J R Hartley remix taps a new generation

Click to follow
The Independent Online

It has been nearly three decades since the fictional author J R Hartley first enchanted the nation with his televised search for a copy of his own book, Fly Fishing. Now the classic TV advert is being remade for the digital age.

The original 1983 version featured actor Norman Lumsden trawling through bookshops looking for an out of print book on fly fishing by J R Hartley. He eventually finds it after calling a shop located in the phone directory Yellow Pages, whereupon he reveals that he is the author.

Tonight, a modern version of the advert will air, with a DJ in search of his one time hit Nineties dance record.

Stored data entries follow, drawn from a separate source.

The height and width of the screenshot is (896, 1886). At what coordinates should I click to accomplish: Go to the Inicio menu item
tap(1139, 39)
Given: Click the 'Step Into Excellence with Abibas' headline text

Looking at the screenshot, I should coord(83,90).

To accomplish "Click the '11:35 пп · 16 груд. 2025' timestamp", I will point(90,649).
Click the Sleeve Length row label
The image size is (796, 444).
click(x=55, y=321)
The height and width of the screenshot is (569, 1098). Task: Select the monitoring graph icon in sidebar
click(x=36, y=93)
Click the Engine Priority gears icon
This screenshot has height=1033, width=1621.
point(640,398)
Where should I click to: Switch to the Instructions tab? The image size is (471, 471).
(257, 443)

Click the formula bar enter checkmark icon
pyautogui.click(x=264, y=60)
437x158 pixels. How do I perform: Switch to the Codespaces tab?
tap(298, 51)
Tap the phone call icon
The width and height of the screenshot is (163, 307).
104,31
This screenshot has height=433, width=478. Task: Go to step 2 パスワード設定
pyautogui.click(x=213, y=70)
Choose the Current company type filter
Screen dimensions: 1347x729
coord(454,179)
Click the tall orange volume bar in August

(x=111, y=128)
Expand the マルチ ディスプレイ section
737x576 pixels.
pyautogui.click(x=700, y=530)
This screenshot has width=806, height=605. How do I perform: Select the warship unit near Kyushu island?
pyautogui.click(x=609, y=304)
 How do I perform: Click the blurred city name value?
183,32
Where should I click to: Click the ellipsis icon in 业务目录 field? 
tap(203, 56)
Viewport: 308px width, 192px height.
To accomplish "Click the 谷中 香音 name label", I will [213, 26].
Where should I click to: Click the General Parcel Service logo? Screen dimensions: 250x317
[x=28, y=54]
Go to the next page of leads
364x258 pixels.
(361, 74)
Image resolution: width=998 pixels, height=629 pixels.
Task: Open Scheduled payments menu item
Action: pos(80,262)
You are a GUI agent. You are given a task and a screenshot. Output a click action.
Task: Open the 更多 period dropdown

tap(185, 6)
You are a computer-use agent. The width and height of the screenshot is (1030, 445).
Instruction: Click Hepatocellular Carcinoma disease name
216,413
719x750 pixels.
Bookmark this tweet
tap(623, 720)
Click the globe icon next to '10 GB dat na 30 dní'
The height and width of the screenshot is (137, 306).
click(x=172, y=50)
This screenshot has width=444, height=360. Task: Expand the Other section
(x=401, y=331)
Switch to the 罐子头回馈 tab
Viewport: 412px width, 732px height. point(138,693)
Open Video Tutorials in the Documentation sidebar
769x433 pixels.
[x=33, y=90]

The former DJ, called Day V Lately, goes through London record shops looking for his old dance track "Pulse and Thunder". Like Hartley, it is Lately's daughter who eventually helps him find the record, but instead of giving him the Yellow Pages she uses an up-to-date Yell smart phone app.

The original campaign became so well-known it was been parodied by Harry Enfield, spawned a Fry and Laurie sketch, and inspired two imitation books by Michael Russell using J R Hartley as a pseudonym. It continues to be a popular source of nostalgia on YouTube.

The original Yellow Pages have now been rendered largely redundant by the internet. According to the Local Government Association, unwanted phone books create 75,000 tons of waste paper a year.

In truth, the revived advert is a bid to exploit nostalgia for the old ad and bolster the its online service, as paper directories fade into obsolescence. Yell's share price plummeted from 59p to 10p last year as profits slumped.

David Parslow, UK brand and communications director at Yell, said: "What better way to demonstrate how our offering has evolved over the past few years than to modernise our most iconic advert. The campaign will aim to show that Yell now offers more instant information on businesses in the UK than ever before."

Robert Opie, director of the Museum of Brands, Packaging and Advertising in London, said: "The ad ran long enough to become a classic. I think people will engage with a new one, but surely these days it should be pretty easy for him to find what he's looking for in a couple of minutes on the internet?"